Unrelated Picture of the Day

aggienaut: (Default)
   LAST TIME on [livejournal.com profile] emosnail, we spent the weekend in Zaragoza and had some zany adventures, and then got on a bus back to Barcelona.


Day 16 - Monday, May 25th - Arriving in Barcelona, we WERE going to go frolick on the beach, since we hadn't gotten around to that yet, but it's just our luck that it's the one day it is cloudy in Barcelona. So (after checking in and dropping our stuff off at our hostel) we walk the beach boardwalk and drink sangria at bars just off the edge of the beach. Then we wander around town and do some bar hopping.
   We then get on a subway to go downtown, and even though I'm close behind her the subway door closes on my foot. Unlike NYC subway doors which bounce back if interrupted, these subways apparently don't do that, and it wasn't easily relinquishing my foot either. I started to become alarmed and just managed to yank my foot out before the subway started to move away.
   We hadn't discussed which of the several downtown stations we were going to yet, and neither of us had cell phones that worked in Spain, so this was looking to be a bit of a dilemma.
   I caught the next train 5 min later, kept an eye out for her at all the stations in between and got off at the main downtown station. She wasn't on the platform, I wandered through the labyrinthine station and out onto the street, looked around, didn't see her. Looked around a bit but then concluded there was nothing more I could do, so I took the subway to back to the hostel in case she'd proceeded there ... she wasn't there.
   About five minutes later she did indeed show up. Apparently she had decided to wait for me on the stairs leading up to the street, but had forgotten there were several entrances up to the street and had evidently waited at one other than the one I came out of. So we decide to go down to a nearby square where there were some nice bars.
   Sitting outside at the bar (which is what we almost always did, being as it was always nice out), on either side of us there seemed to be people on dates. To my left this guy seems grossly lovestruck with the girl he's with. They're speaking Spanish but Kerri informs me she was telling a totally boring story about her grandmother, but the guy was gazing at her like she was saying the most fascinating thing he had EVER heard. Ridiculous.
   And to my right there was an American girl with a Spanish guy.

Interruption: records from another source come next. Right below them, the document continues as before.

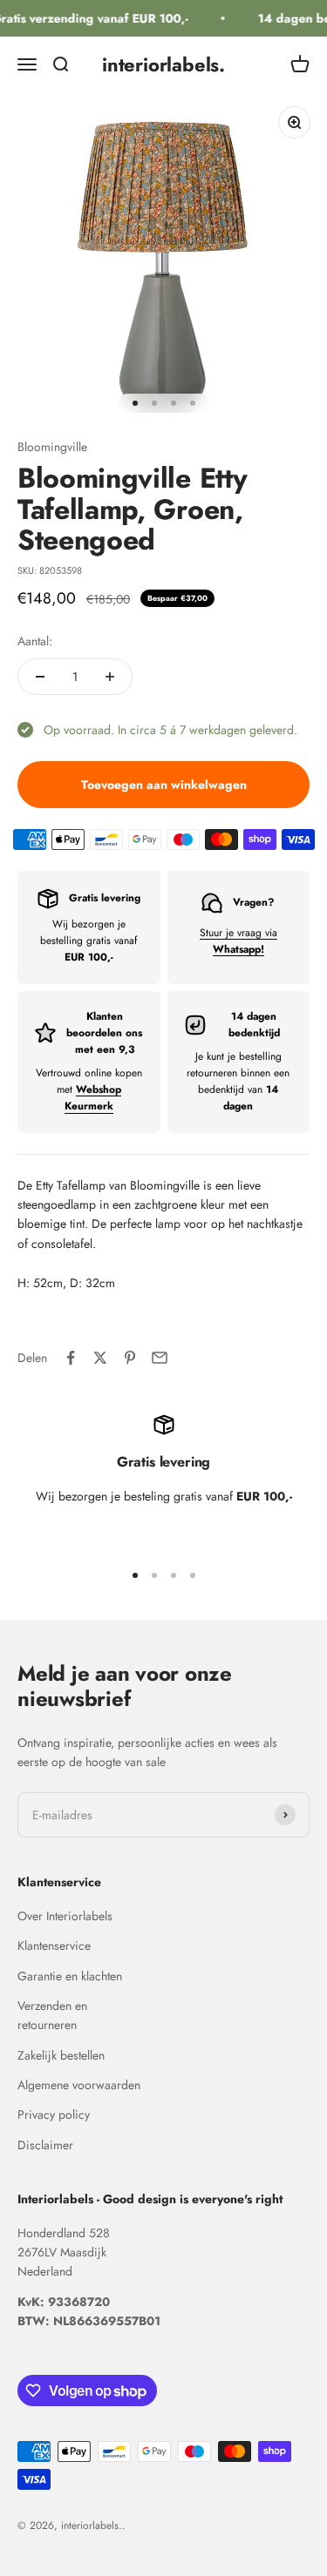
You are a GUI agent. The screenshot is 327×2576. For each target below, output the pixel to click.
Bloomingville (52, 446)
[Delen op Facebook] (70, 1357)
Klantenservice (54, 1945)
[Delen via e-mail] (159, 1357)
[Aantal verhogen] (110, 676)
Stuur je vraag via (238, 941)
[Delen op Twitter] (100, 1357)
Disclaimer (45, 2145)
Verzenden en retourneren (52, 2015)
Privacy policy (53, 2114)
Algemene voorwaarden (78, 2085)
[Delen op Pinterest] (130, 1357)
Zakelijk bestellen (61, 2055)
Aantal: (34, 641)
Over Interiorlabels (64, 1916)
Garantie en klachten (69, 1976)
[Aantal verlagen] (40, 676)
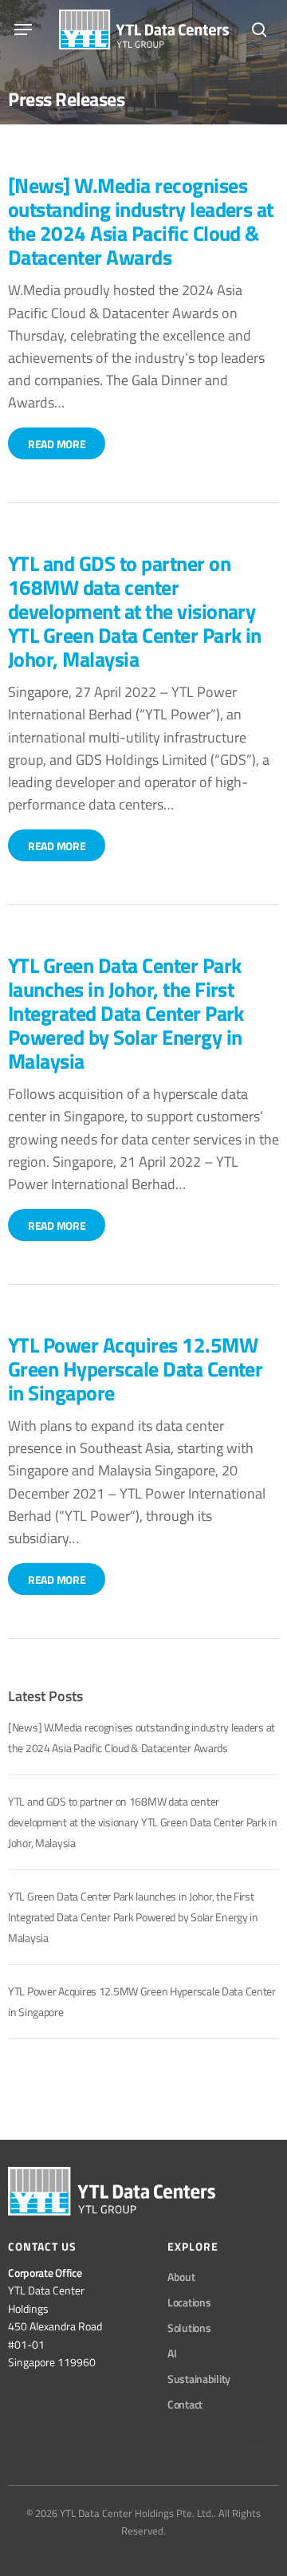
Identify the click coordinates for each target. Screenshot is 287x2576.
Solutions (188, 2327)
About (181, 2276)
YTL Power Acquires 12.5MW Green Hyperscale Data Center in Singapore (135, 1368)
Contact (184, 2404)
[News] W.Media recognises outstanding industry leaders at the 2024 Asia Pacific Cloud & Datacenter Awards (140, 220)
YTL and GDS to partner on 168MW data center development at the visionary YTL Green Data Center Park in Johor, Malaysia (134, 610)
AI (171, 2353)
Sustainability (198, 2378)
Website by (254, 2445)
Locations (188, 2302)
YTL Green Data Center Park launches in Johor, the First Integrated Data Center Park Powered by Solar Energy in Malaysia (126, 1012)
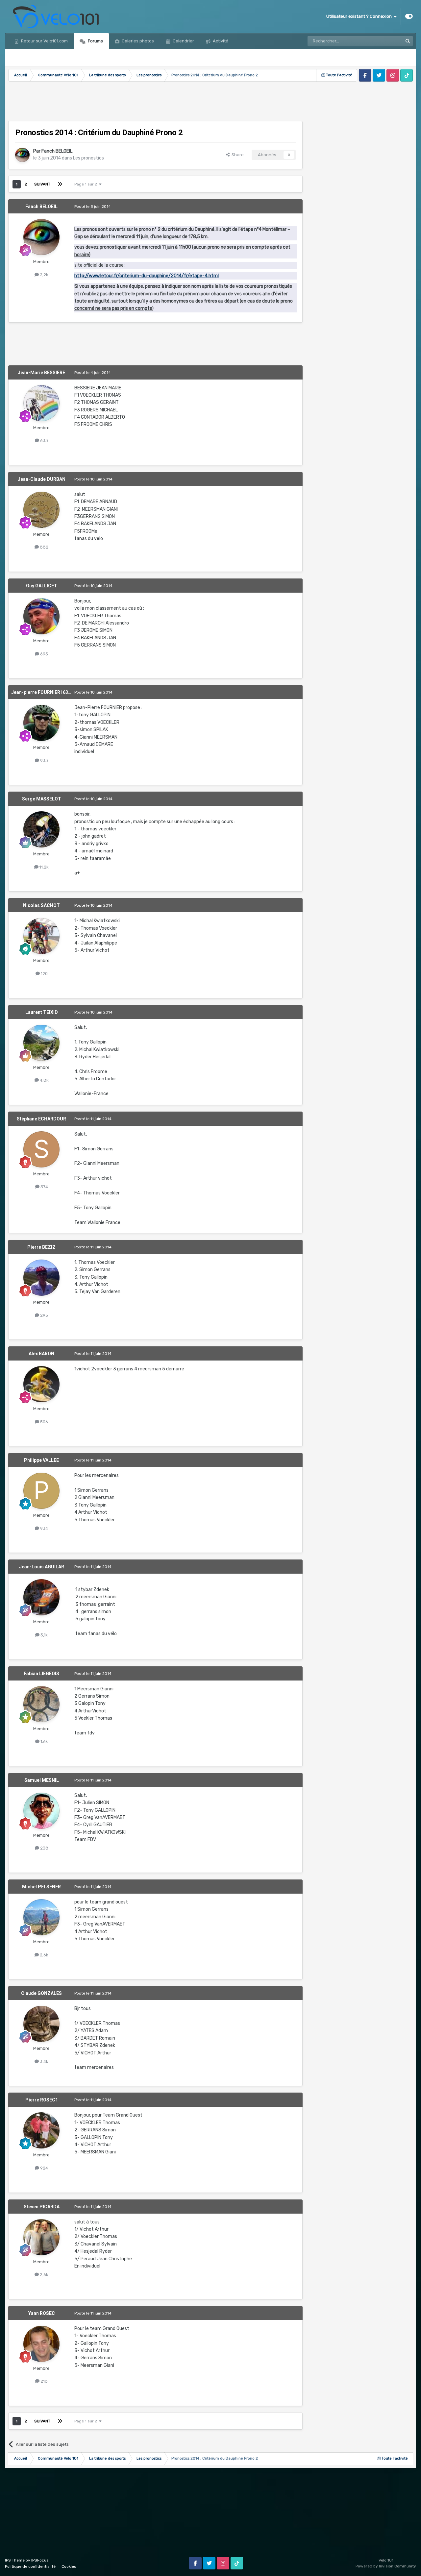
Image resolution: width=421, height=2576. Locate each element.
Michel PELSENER (41, 1886)
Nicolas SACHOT (41, 905)
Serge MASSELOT (41, 798)
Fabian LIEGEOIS (41, 1673)
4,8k (44, 1080)
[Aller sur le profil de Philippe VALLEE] (41, 1491)
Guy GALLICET (41, 585)
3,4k (43, 2061)
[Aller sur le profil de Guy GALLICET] (41, 616)
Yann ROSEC (41, 2313)
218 (43, 2381)
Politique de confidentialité (30, 2566)
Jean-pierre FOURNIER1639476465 (49, 692)
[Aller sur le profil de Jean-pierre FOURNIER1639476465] (41, 723)
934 (43, 1528)
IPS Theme (15, 2560)
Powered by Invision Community (386, 2566)
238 (43, 1848)
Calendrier (183, 40)
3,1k (43, 1634)
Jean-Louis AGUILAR (41, 1566)
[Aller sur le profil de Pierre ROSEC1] (41, 2130)
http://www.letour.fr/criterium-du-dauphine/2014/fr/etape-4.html (146, 276)
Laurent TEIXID (41, 1012)
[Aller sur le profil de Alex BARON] (41, 1384)
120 (44, 973)
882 (43, 547)
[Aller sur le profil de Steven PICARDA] (41, 2237)
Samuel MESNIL (41, 1780)
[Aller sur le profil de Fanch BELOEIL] (22, 155)
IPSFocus (40, 2560)
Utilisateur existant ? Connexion (360, 16)
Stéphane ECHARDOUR (41, 1118)
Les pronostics (88, 158)
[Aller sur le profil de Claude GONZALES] (41, 2024)
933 (43, 760)
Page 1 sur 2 (86, 184)
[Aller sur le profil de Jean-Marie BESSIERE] (41, 403)
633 (43, 440)
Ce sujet (385, 41)
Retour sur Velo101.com (44, 40)
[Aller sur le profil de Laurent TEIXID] (41, 1043)
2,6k (43, 1954)
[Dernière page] (59, 184)
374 (43, 1186)
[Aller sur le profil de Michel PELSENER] (41, 1917)
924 (43, 2168)
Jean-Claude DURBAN (41, 479)
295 (43, 1315)
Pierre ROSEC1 (41, 2099)
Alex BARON (41, 1353)
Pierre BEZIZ (41, 1247)
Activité (220, 40)
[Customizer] (409, 16)
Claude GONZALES (41, 1993)
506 (43, 1421)
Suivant (42, 184)
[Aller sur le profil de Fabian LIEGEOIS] (41, 1704)
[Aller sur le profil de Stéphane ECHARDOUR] (41, 1149)
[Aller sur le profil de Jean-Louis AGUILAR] (41, 1597)
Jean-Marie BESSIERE (41, 372)
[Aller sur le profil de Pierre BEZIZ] (41, 1278)
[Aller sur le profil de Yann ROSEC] (41, 2344)
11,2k (43, 867)
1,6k (43, 1741)
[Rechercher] (407, 41)
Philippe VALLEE (41, 1460)
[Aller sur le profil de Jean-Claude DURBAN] (41, 510)
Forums (95, 40)
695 (43, 653)
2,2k (43, 274)
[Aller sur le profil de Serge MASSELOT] (41, 829)
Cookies (69, 2566)
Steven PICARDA (42, 2206)
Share (237, 154)
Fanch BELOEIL (56, 151)
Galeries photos (137, 40)
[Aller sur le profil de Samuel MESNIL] (41, 1811)
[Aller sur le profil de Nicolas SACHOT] (41, 936)
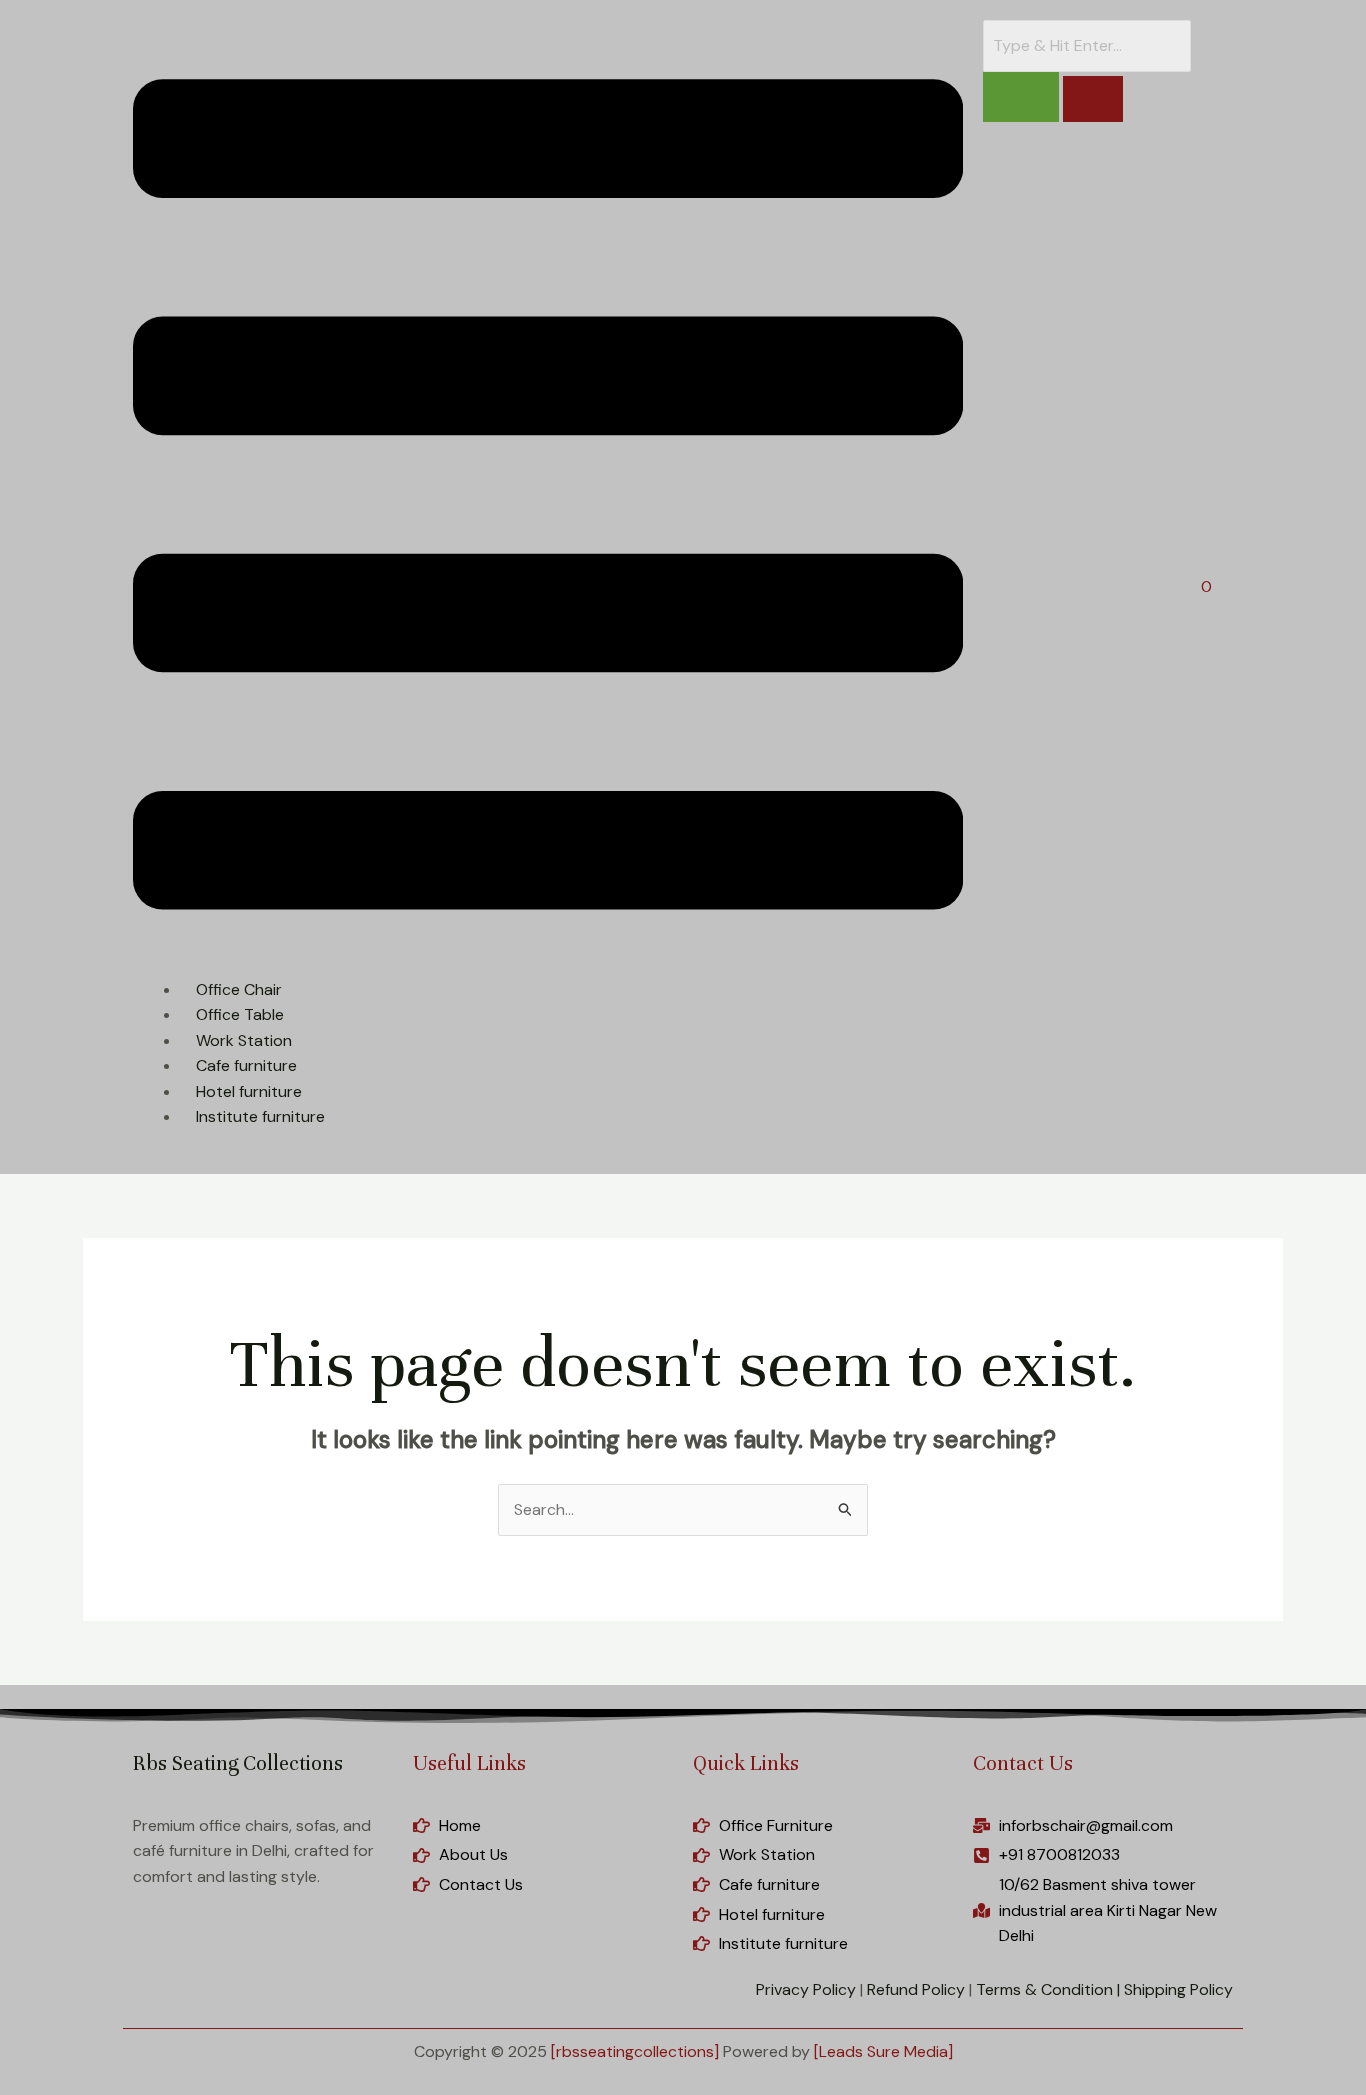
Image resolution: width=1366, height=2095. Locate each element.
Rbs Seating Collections (238, 1763)
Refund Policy (916, 1989)
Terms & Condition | (1048, 1989)
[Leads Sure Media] (883, 2051)
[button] (548, 498)
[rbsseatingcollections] (635, 2051)
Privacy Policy (806, 1989)
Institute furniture (260, 1116)
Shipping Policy (1178, 1989)
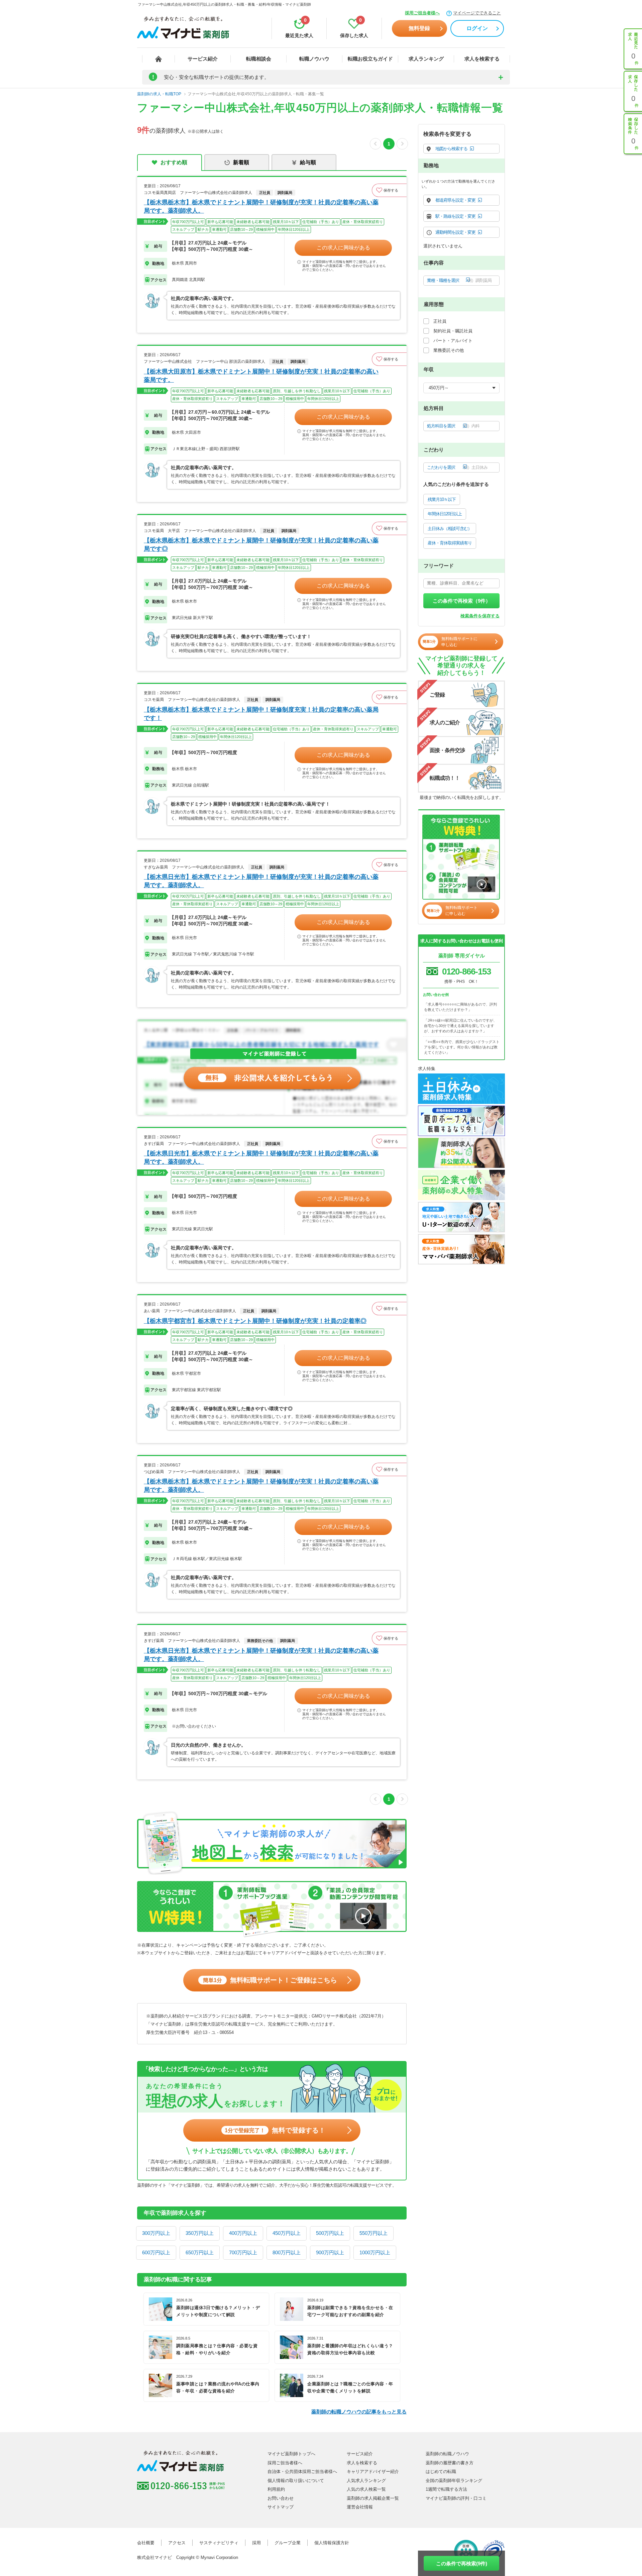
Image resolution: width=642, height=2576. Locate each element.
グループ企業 (288, 2542)
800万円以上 (287, 2252)
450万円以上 (287, 2233)
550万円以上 (373, 2233)
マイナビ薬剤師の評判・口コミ (456, 2498)
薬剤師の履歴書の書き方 (449, 2462)
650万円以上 (200, 2252)
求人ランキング (426, 59)
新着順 (241, 162)
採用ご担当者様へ (422, 12)
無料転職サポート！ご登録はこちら (270, 1980)
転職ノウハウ (314, 59)
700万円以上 (243, 2252)
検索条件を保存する (480, 615)
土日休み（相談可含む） (450, 528)
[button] (389, 190)
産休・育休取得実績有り (450, 542)
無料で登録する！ (275, 2130)
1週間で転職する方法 (446, 2489)
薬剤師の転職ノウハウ (447, 2453)
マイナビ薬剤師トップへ (291, 2453)
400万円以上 (243, 2233)
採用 (256, 2542)
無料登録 (419, 28)
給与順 (308, 162)
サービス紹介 (203, 59)
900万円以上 (330, 2252)
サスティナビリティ (218, 2542)
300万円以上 (156, 2233)
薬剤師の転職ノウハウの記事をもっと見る (359, 2411)
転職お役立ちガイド (370, 59)
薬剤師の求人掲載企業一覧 (373, 2498)
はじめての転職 (441, 2471)
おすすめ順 (173, 162)
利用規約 (276, 2489)
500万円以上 (330, 2233)
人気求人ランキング (366, 2480)
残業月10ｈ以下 (442, 499)
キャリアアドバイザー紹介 (373, 2471)
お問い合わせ (281, 2498)
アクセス (177, 2542)
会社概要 (145, 2542)
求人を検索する (482, 59)
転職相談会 (258, 59)
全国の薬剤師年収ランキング (454, 2480)
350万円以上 (200, 2233)
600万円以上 (156, 2252)
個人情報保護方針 (331, 2542)
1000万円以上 (374, 2252)
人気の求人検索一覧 (366, 2489)
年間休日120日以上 (445, 513)
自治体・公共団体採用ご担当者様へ (302, 2471)
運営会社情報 (360, 2506)
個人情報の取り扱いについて (296, 2480)
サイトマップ (281, 2506)
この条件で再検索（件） (462, 601)
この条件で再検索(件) (461, 2563)
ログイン (477, 28)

She was speaking haltingly in terrible Spanish (so I'm told), and he was leaning back in his chair looking like a smug asshole who knows he's gonna get laid just because this girl wants some Spanish loving.
   Around midnight we call it a night.


Day 17 - Tuesday, May 26th - The next morning I head out to go see some last few museums.
   I go to the Museum of Archeology, but by the time I'm done there it's about 1 -- not enough time to warrant a visit to the neighbouring National Museum of Catalonian Art, so I wander around the beautiful gardens and terraces around it, and then its time to make our way to the airport.
   We catch our plane without incident and are off.


   ...Kerri has work the next day, but I still have most of a week left in New York before my flight home.